Beinahe kam ein klein wenig Neid auf ob dieser Beweglichkeit, dieser Unbekümmertheit. Biegsame Glieder, keine knarzenden Kniescheiben, kein verspannter Nacken und ziemlich sicher am nächsten Morgen kein Muskelkater. Ich stellte mir vor wie es wäre, nochmals in meinen fünfjährigen Körper zurückzukehren. Das müsste eine überwältigende Erfahrung sein, allerding würde mir spätestens dann grausam bewusst, wie alt ich geworden bin.

Der letzte Purzelbaum

Aber wann und warum habe ich mit Hüpfen und Springen aufgehört? Was, ausser meiner Bequemlichkeit, hält mich davon ab? Und wann hatte ich das letzte Mal einen Purzelbaum geschlagen? Ich konnte mich nicht erinnern. Wie ist es mit Ihnen, wissen Sie es noch?

Der Purzelbaum ging mir nicht mehr aus dem Sinn. Ob ich ihn noch hinkriegte? Nur ein Versuch würde es zeigen. Es hatte aufgehört zu regnen, worauf also wartete ich! Nun, der Boden war nass und zudem konnte ich bei dieser Purzelbaum-Übung gerne auf Publikum verzichten. Morgen, nahm ich mir vor – vielleicht. Als ich allerdings später ins Schlafdach hochkletterte sorgte ich mich, dass ich mir beim Purzelbaumschlagen eine Zerrung einfangen könnte und dieses Vorhaben daher gut durchdacht sein wollte.

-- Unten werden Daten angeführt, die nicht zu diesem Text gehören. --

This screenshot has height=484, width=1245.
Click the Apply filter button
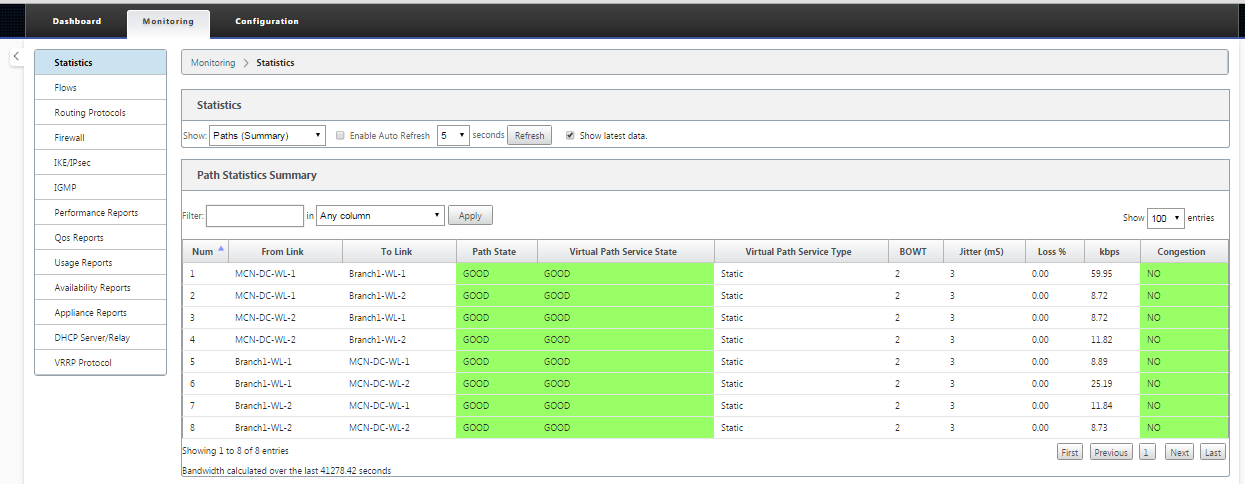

Am nächsten Morgen spielten zwei Mädchen auf dem Strässchen Himmel und Hölle. Ich schaute ihnen eine Weile zu und kam zum Schluss, den Purzelbaum zu verschieben und es bescheidener anzugehen.

Ich werde mir bunte Kreidestifte kaufen und es mit Himmel und Hölle versuchen, das dünkt mich vernünftiger. Zudem wohnt in meiner Seele – wenn auch nicht mehr unbedingt in meinem Körper – zum Glück nach wie vor die Fünfjährige, die gerne spielt und Spass hat. Wie Doris Lessing sagte: ‘Alter ist eine Frage der Einstellung’. Zumindest im Geiste können wir, wenn uns danach ist, ewig jung bleiben!